* [ASSIGNMENT] For the word "reply", state how many lines of the data include it. Respond with the number only.

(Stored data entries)
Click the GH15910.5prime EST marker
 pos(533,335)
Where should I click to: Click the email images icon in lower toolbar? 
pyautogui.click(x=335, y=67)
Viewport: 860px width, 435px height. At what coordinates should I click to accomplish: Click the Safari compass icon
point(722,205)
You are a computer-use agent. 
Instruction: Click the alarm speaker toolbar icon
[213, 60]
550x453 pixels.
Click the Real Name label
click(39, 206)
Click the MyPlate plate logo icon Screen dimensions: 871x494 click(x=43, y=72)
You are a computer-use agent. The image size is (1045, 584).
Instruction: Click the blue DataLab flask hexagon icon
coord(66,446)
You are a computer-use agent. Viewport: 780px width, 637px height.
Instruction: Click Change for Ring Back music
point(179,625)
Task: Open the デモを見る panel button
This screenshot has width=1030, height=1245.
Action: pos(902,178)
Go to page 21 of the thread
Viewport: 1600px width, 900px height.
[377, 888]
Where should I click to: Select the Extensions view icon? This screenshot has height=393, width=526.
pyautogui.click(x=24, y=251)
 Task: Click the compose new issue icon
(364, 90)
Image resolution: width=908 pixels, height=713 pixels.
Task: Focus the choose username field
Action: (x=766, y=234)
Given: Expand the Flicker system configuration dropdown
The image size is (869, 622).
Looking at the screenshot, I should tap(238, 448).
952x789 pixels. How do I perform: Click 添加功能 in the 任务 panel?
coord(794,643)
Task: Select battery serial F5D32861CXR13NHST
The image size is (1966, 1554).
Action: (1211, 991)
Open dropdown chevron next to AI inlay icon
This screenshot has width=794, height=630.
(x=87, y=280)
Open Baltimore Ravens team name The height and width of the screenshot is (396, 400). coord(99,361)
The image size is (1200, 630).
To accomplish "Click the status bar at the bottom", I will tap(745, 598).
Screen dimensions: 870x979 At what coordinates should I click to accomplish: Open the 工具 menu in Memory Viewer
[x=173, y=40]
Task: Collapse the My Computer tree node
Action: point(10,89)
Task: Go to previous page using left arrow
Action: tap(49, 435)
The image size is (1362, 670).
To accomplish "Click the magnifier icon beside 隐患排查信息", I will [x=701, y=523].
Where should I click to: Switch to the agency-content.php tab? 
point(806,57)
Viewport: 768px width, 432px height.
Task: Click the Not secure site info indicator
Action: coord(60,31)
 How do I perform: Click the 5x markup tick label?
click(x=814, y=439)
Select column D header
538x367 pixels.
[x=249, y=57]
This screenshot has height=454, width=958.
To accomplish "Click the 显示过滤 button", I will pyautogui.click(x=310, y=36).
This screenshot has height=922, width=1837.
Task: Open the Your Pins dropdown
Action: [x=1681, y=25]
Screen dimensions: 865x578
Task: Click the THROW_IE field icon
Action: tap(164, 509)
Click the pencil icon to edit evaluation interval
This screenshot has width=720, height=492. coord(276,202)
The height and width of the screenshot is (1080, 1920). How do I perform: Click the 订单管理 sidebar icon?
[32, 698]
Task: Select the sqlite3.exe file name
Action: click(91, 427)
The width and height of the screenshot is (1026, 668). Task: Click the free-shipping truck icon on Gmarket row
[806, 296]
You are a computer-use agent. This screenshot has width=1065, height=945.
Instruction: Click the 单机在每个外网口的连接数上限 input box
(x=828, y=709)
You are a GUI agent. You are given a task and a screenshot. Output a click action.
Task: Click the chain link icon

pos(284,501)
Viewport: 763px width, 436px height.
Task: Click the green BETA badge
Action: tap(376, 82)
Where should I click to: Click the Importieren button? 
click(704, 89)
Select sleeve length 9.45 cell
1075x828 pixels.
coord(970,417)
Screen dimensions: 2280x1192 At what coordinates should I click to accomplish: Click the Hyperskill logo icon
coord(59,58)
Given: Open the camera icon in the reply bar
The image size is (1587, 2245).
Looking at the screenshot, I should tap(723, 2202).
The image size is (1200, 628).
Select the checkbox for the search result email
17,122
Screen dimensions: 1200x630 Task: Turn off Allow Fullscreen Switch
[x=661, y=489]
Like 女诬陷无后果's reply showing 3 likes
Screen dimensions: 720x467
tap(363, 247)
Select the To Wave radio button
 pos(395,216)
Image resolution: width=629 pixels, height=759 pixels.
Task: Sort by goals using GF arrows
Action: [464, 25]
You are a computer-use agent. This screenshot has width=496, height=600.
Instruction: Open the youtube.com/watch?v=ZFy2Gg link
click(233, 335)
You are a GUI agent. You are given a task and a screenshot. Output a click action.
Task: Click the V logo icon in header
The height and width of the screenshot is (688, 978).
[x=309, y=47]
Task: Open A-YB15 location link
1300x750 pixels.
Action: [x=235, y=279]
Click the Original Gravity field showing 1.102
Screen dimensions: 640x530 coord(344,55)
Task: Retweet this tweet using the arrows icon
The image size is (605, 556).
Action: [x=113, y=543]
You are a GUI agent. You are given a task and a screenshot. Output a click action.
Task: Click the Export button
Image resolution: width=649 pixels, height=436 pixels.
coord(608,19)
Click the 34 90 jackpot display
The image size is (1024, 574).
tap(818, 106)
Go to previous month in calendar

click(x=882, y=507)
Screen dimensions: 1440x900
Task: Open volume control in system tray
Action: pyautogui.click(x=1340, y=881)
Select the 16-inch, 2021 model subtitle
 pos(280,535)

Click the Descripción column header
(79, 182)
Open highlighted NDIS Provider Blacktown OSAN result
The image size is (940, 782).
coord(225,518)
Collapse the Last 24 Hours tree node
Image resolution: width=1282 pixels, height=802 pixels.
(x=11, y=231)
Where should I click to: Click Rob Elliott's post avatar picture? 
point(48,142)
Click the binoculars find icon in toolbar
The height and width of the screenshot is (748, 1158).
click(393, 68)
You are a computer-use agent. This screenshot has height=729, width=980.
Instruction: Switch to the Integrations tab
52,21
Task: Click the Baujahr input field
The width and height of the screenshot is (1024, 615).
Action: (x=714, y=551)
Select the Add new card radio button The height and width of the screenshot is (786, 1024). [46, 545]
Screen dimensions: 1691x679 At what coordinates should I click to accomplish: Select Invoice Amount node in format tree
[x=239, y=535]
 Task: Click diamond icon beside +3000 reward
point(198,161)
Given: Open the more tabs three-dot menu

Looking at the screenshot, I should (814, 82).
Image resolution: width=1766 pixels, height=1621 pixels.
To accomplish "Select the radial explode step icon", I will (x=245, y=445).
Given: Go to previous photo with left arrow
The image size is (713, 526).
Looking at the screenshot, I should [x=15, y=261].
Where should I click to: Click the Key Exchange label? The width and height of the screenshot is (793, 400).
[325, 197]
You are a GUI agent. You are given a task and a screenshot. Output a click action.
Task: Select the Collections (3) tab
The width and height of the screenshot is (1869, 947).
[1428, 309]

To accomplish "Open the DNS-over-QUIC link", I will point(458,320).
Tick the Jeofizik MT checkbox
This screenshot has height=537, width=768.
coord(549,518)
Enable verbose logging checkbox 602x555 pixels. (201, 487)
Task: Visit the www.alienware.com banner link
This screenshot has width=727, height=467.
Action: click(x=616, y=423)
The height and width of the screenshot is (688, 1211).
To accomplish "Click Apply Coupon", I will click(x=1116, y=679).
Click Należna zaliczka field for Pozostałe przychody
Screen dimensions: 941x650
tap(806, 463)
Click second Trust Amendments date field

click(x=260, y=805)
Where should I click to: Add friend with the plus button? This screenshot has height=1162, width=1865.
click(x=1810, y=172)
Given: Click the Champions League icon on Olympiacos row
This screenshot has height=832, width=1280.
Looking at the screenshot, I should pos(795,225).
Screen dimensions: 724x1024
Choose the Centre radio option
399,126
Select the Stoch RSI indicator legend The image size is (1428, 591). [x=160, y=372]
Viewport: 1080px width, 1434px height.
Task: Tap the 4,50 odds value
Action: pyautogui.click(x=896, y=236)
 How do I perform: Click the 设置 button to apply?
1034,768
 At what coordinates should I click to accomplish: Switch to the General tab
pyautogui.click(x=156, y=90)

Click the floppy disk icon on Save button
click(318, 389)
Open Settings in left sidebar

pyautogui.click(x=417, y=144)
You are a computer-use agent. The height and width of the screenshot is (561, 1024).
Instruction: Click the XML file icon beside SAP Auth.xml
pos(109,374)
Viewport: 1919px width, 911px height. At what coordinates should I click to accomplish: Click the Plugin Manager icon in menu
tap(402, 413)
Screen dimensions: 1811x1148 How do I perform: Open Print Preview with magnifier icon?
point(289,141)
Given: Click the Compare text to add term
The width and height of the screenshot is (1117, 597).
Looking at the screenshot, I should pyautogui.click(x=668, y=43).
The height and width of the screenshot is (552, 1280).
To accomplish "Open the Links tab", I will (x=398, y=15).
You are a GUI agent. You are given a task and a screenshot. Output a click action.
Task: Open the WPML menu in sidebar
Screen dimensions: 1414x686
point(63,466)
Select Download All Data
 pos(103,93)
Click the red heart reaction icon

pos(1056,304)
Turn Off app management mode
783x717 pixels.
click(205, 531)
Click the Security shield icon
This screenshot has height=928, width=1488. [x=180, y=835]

* [ANSWER SPACE] 2